North Korea’s formerly powerful number two, the ill-fated Jang Song Thaek, was very publicly and brutally executed, along with key aides — either as part of leader Kim Jong Un’s plan to consolidate his unrivalled power; as retaliation for fomenting a military coup against the boy leader; or as punishment for simply “not clapping with sufficient enthusiasm” (as mentioned in the litany of charges against him).
The state’s propaganda organs were in rare form when they denounced him: “Despicable human scum Jang, who was worse than a dog, perpetrated thrice-cursed acts of treachery,” pronounced the official news agency. “Every sentence of the decision served as a sledgehammer blow brought down by our angry service personnel and people on the head of Jang, an anti-party, counter-revolutionary, factional element and despicable political careerist and trickster.”
The problem with closed, totalitarian states is that we cannot truly know why things happen.
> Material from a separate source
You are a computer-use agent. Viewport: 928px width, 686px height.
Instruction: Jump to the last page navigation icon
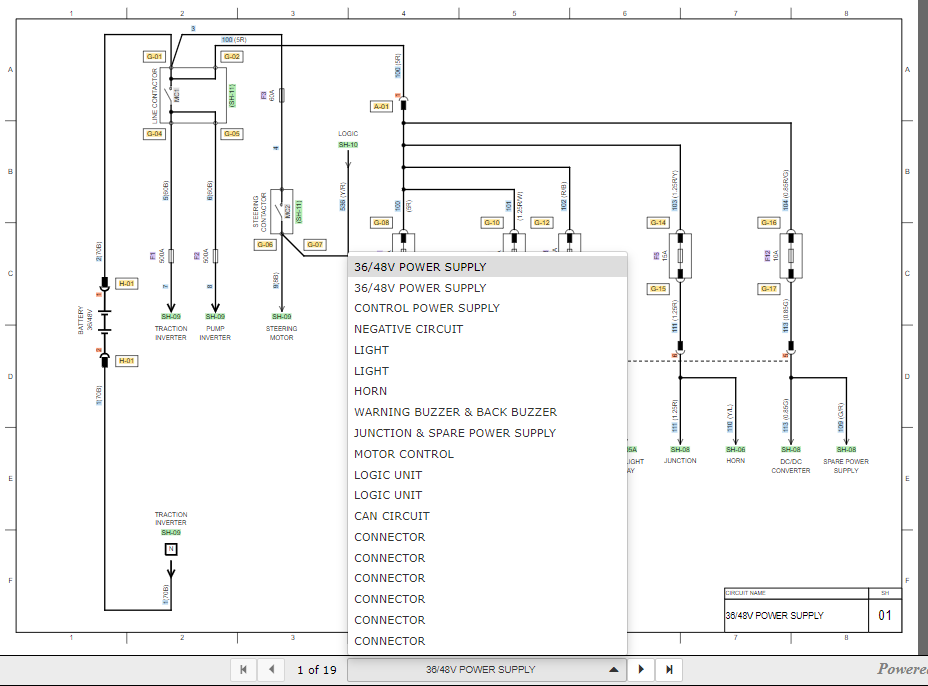668,669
Jang’s sentence was handed down perhaps because of some combination of the above – or it could have been because the “Great Successor” (as Kim Jong Un is occasionally called, to remind all of his lineage) did not like the look in his eye during a sideways glance at a military parade. This macabre exhibition both appals us and draws us to look more closely: how is this Asian hybrid of Hobbes and Orwell even possible in 21st century northeast Asia, the veritable cockpit of the global economy?